La Piazza XX Settembre conosciuta dai più grandi come "lu scanaturi" dovuto alla forma simile a quella di una tavola di legno con dei rialzi usato per stendere la pasta e il pane, venne costruita di fronte alla "castellana" ovvero il municipio. Venne realizzata con vari tipi di marmo, di cui quelli al centro sono particolarmente preziosi, l’intero disegno è stato ideato dall'artista Italo Argentino SIlvio Benedetto.
Sulla facciata del Comune è presente un murales diviso in alcune parti (lavori iniziati nel 1981) data nella quale ricadeva la fondazione (300 anni prima) del Comune di Campobello di Licata, si pensi che il diritto di edificare sul suolo campobellese venne dato nel 1881.
Il prospetto del murales è diviso in riquadri nei quali vengono rappresentati alcuni frammenti della storia del nostro paese:
- in alto a sinistra la rappresentazione della vendemmia, una delle attività più redditizie per il nostro territorio;
- In centro una scena di pastorizia;
- in alto a destra l'immigrazione rappresentata in maniera drammatica da Silvio Benedetto: una signora che tiene in braccio un bambino e saluta un uomo in vesti povere, proprio per rappresentare la situazione di miseria nella quale si viveva in quei tempi, ciò portava alla necessità di migrare. Nello sfondo dell’affresco è presente il sole per rappresentare la speranza.
- Di sotto a sinistra abbiamo la lotta fra bene e il male
- Al centro, nella parte sottostante, abbiamo donne che prendono l'acqua dalla fontana. Nel riquadro si raffigura il lavoro femminile, perché il lavoro delle donne in paese era pesante, si dovevano accendere le luci mettendo la carbonella dentro questa specie di “ferro da stiro” che viene raffigurato. C’erano tante diverse mansioni a cui dovevano fronteggiare, come ad esempio la creazione della pasta fatta a mano.
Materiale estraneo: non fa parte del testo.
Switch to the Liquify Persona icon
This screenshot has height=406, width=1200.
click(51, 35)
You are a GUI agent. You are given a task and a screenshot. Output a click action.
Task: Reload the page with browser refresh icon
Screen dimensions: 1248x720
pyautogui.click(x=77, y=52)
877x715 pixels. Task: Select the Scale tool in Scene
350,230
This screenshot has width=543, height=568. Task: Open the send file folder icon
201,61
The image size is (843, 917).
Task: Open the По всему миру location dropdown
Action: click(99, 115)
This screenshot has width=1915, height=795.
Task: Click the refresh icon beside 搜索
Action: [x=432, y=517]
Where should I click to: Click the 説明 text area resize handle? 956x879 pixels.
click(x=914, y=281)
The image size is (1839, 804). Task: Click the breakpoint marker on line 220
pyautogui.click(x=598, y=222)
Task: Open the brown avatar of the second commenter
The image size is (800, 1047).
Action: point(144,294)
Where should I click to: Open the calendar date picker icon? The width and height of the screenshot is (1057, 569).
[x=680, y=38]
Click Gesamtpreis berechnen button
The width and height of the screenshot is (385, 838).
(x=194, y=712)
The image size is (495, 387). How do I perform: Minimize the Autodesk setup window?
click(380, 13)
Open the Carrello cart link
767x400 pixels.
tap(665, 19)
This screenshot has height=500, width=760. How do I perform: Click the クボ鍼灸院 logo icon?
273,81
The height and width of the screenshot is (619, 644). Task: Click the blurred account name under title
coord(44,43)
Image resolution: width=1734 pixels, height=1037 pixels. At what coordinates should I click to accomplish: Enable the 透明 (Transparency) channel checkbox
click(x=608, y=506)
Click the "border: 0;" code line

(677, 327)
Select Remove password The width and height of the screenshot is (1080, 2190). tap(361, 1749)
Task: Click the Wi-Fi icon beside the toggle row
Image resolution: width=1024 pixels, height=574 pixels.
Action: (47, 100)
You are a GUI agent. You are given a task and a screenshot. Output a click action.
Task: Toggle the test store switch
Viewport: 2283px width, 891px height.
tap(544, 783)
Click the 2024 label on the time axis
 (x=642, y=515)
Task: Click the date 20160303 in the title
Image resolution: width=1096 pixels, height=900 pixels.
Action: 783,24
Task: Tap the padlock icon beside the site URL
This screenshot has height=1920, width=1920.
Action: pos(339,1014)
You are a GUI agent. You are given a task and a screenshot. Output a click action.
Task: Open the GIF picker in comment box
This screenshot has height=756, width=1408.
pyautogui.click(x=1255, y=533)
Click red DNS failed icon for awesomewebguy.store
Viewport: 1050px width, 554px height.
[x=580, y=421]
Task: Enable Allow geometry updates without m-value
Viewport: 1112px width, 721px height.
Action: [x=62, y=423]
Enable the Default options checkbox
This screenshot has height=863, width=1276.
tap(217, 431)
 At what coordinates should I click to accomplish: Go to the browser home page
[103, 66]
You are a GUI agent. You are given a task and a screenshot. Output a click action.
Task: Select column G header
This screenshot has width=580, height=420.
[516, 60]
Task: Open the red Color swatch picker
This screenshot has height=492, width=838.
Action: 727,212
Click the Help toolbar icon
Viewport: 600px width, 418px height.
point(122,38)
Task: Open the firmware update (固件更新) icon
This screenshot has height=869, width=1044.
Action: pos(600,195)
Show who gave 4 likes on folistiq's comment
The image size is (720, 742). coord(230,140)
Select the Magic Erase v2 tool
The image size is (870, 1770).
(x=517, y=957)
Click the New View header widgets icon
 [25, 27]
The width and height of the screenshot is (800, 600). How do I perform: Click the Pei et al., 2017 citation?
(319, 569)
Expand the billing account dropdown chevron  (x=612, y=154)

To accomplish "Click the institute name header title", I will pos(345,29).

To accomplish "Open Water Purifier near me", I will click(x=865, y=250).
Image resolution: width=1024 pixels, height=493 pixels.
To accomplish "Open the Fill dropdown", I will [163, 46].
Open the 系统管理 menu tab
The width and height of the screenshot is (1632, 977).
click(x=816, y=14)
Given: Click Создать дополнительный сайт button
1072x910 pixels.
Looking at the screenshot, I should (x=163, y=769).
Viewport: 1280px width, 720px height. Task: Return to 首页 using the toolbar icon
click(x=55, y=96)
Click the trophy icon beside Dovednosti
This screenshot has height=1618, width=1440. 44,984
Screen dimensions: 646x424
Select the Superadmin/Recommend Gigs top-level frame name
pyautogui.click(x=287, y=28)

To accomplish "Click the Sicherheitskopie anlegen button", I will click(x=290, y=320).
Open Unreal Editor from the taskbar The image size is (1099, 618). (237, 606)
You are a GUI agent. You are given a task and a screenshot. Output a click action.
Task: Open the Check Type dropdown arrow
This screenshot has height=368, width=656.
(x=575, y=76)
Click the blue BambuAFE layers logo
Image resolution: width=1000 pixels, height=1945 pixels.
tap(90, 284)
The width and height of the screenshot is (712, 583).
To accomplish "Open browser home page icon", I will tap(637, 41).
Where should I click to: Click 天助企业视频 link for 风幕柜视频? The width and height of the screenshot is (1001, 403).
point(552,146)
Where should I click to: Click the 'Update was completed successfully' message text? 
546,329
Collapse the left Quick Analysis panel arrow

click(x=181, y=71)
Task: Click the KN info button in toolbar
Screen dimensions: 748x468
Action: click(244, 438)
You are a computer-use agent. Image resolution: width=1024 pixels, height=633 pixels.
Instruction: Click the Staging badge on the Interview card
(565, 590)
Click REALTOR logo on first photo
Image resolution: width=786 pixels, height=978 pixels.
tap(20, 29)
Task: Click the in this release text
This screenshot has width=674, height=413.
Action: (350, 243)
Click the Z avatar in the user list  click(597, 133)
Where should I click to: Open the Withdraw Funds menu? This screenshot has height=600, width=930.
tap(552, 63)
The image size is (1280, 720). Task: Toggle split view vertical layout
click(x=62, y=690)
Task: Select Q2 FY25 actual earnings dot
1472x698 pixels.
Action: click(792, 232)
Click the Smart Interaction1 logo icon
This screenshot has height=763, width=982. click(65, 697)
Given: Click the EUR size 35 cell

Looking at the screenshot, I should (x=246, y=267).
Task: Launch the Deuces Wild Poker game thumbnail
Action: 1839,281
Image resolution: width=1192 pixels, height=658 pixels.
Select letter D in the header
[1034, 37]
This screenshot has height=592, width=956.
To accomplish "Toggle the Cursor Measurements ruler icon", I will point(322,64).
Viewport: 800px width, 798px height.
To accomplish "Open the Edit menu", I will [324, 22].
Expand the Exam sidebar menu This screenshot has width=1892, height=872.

-Nell’ultimo riquadro a destra, abbiamo un dipinto molto caro alla comunità di Campobello di Licata, è quello raffigurante il lavoro delle miniere. Si pensi che nel nostro paese si contavano circa 3000 persone dedite al lavoro nelle zolfare su una popolazione di circa 10.000 abitanti, sono un’infinità se ci pensiamo! Lavoravano in condizioni veramente disumane, in particolar modo i famosi “carusi”, ovvero i ragazzini del paese tra i 7 e 8 anni che data la loro statura e magrezza riuscivano ad accedere molto facilmente nei cunicoli dove si estraeva lo zolfo. Le famiglie di questi “carusi”, che erano famiglie molto povere, li vendevano per pochi spicci ai capi mastri, ed erano davvero preziosi all’epoca per la riuscita del lavoro.
Dall’altra parte della piazza, dove la Chiesa Madre si specchia sulla piazza, l’entrata è dominata dalla presenza di due statue bronzee, opere del maestro Silvio Benedetto. Una statua, da un lato raffigurante la donna con la quartara, mentre l’altra statua raffigurante l’uomo nell’atto di seminare. Insieme, sono simbolo della vita, dell’acqua e della terra.